Я точно знаю, — сказал Чуня, — и теперь все во дворе узнают, что твой папа еврей. А значит и ты — еврей. И дети твои будут евреями. И в паспорте у тебя будет написано: «еврей». Так что — бойся, тебе пиздец.
В каком смысле «пиздец»? — осторожно спросил я.
Теперь тебя все бить будут. Я буду. И Мишка Сапего. И Карась. И Цыпа. И даже Светка Зеленовская. Понял?
Ты — еврей? — спросил я дедушку.
Дедушка равнодушно кивнул, продолжая чистить картошку: да, мол, еврей. А в чём дело?
А я — нет! — сообщил я.
И ты еврей, — сказал дедушка, ни на секунду не отвлекаясь от своего занятия.
И папа еврей? — спросил я с ужасом. И папа, — спокойно ответил дедушка. И мама? И бабушка? Все евреи.
И тётя Аня? — не сдавался я. И тётя Аня. И дядя Коля?
Нет, — сказал дедушка, — дядя Коля — не еврей.
А почему тётя Аня — да, а дядя Коля — нет?
Дядя Коля — наш сосед, — пояснил дедушка, — а тётя Аня — сестра твоей бабушки.
Врёшь ты всё! — прошептал я и выскочил за дверь.
Тётя Тоня, я — еврей? — спросил я пожилую продавщицу в овощном магазине, которая всегда меня баловала и старалась при случае угостить — то яблочком, то пряничком.
Тётя Тоня подняла брови домиком. Впервые в жизни я видел её растерянной. А ведь она была из тех, кто за словом, как говорится, в карман не полезет. Амммм, — затянула она, — уммм…
Да или нет? — закричал я.
Ты еврей, — сказала вторая продавщица, молчаливая строгая тётя Люда. — Ты еврей и должен гордиться этим.
Меня же бить будут, тётя Люда!
Вот и хорошо, — сказала тётя Люда, — тебя бьют, а ты гордись.
Шо ж ты городишь? — заверещала тётя Тоня, — Людмила, зла на тебя нету. Шо ж ты дитё стращаешь?
Димочка, ну какой ты еврей? Не слушай никого. А если кто обижать будет по национальному. эмммм. признаку, мне скажи. Я Илюшу пришлю, он им покажет.
Илюша был вечно пьяненьким мужем тёти Тони. Что именно он способен показать обидчикам, я представлял с трудом, и все до единого предположения были, мягко говоря, неприличными.
Кирюха, я — еврей, — сказал я лучшему другу.

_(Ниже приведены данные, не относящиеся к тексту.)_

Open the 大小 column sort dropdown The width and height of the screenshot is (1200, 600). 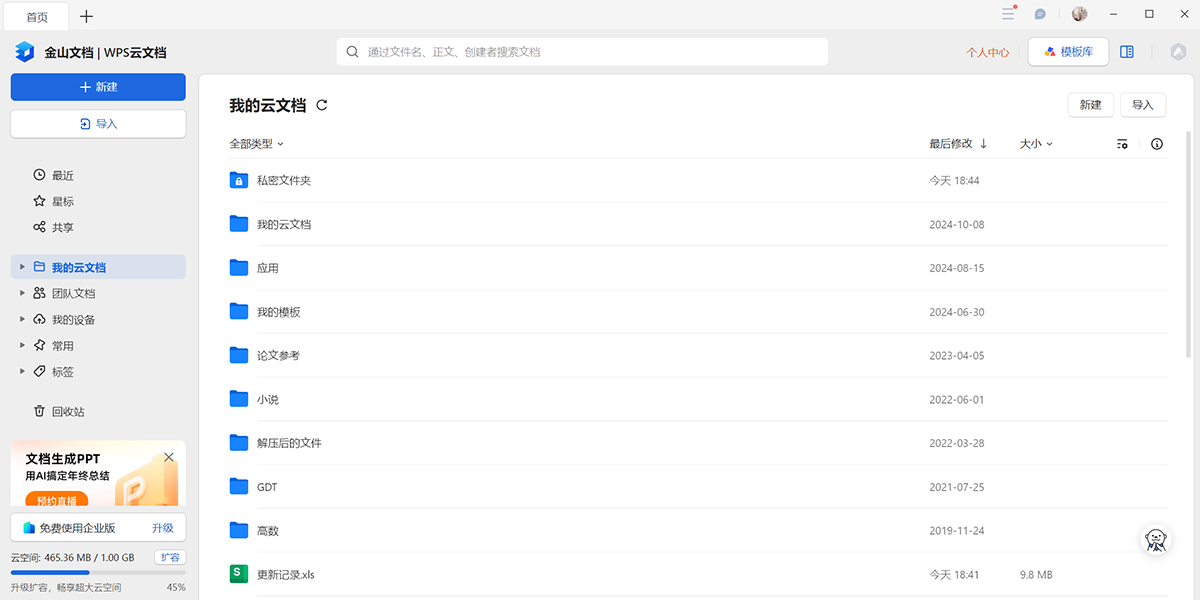1036,144
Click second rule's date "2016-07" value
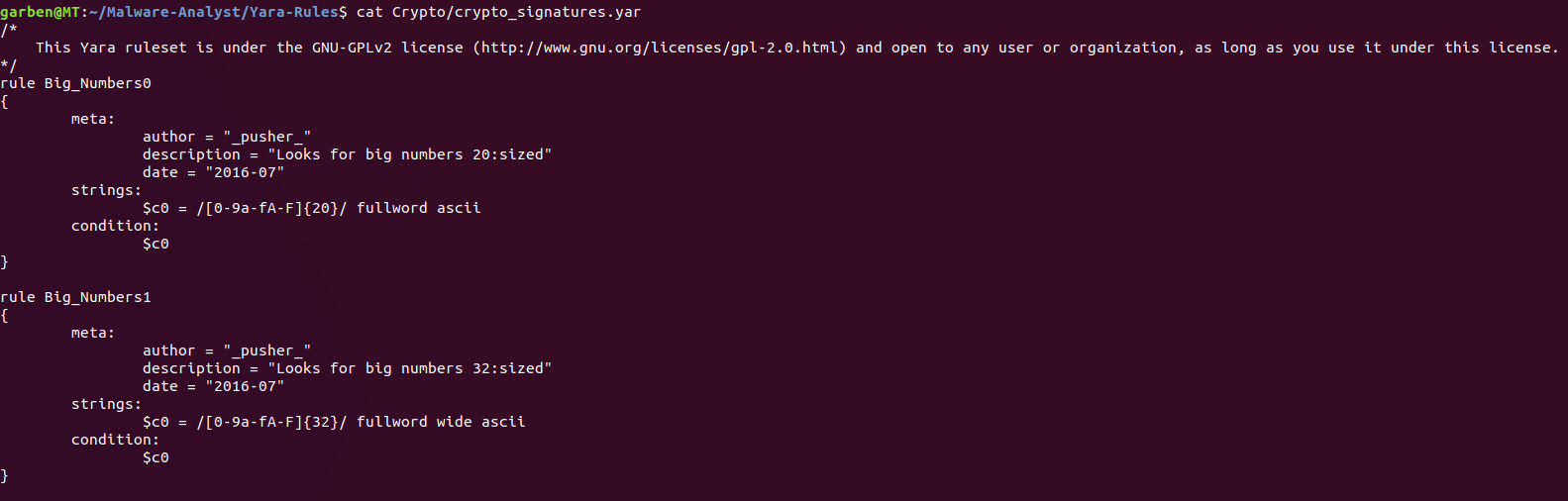The height and width of the screenshot is (501, 1568). [x=245, y=386]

Тот помолчал немного и вдруг отвернулся. Приглядевшись, я понял, что он тихонько смеётся. Вот ведь гад! Не пожалев силы, я ткнул его в бок кулаком.

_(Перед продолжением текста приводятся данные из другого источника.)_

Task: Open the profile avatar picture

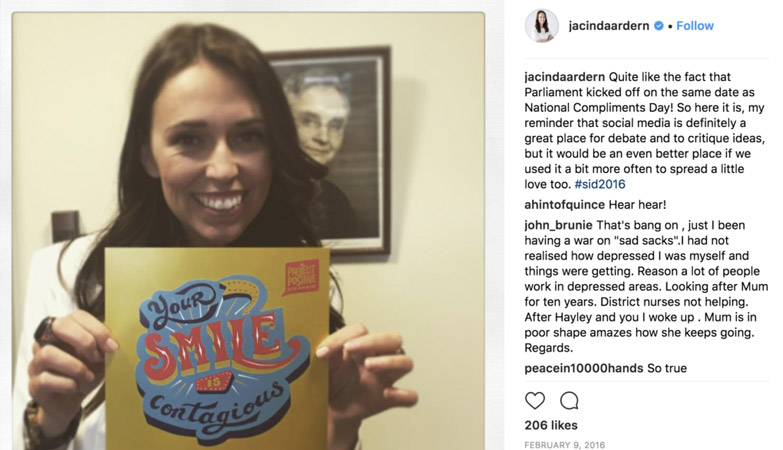Action: tap(541, 25)
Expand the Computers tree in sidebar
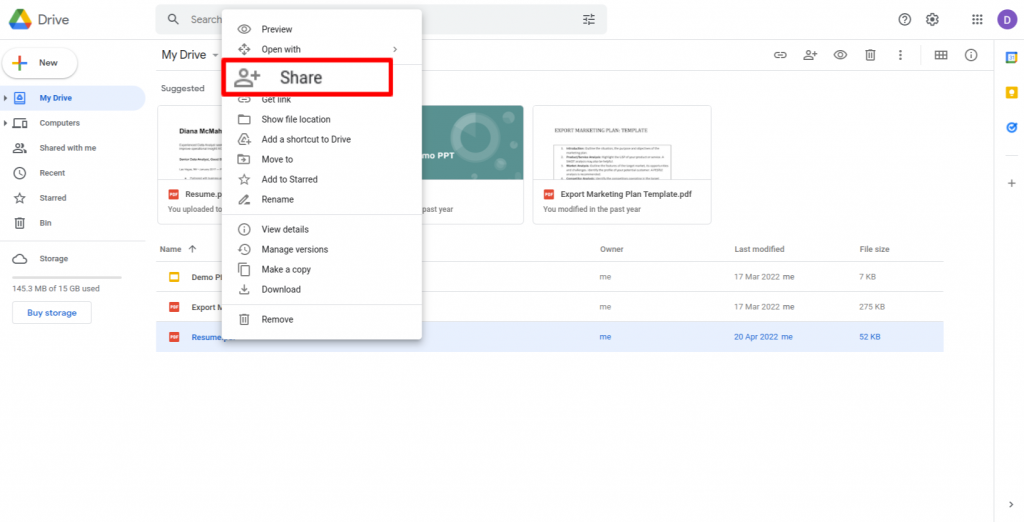The height and width of the screenshot is (522, 1024). pyautogui.click(x=6, y=123)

Дурак, — засмеялся он в голос, — думаешь, почему наш район «еврейским кварталом» называют? Тут евреев больше, чем грязи. Каждый второй — еврей.
И ты. тоже?
И я, — подтвердил Кирюха, — и Чуня. И Мишка Сапего. И Карась. И Цыпа. И даже Светка Зеленовская.
Вечером того же дня дедушка вручил мне красивый трофейный ящичек из нержавеющей стали, перевязаный красной лентой. Там было всего два предмета — малоформатное издание «Конармии» Бабеля (книжку бабушка тут же прибрала под тем предлогом, что мне, мол, такое читать рановато) и набор плоских солдатиков в картонной коробке с надписью 7 штук КОМПЛЕКТ КОНАРМИЯ для детей 7-12 летПришло время обновить личный состав. — сказал дедушка. — Принимай пополнение! А то всё у тебя пираты, ковбои, викинги, доисторические римляне, рыцари. какие-то — хрен поймёшь — неандертальцы, индейцы… не наши, не русские…
А эти-то чьи?
Эти-то?.. — задумался дедушка, внимательно разглядывая машущих шашками всадников в будёновках, пулемётчиков в тачанках и бравого командира в фуражке, с наганом. — Эти — свои, наши…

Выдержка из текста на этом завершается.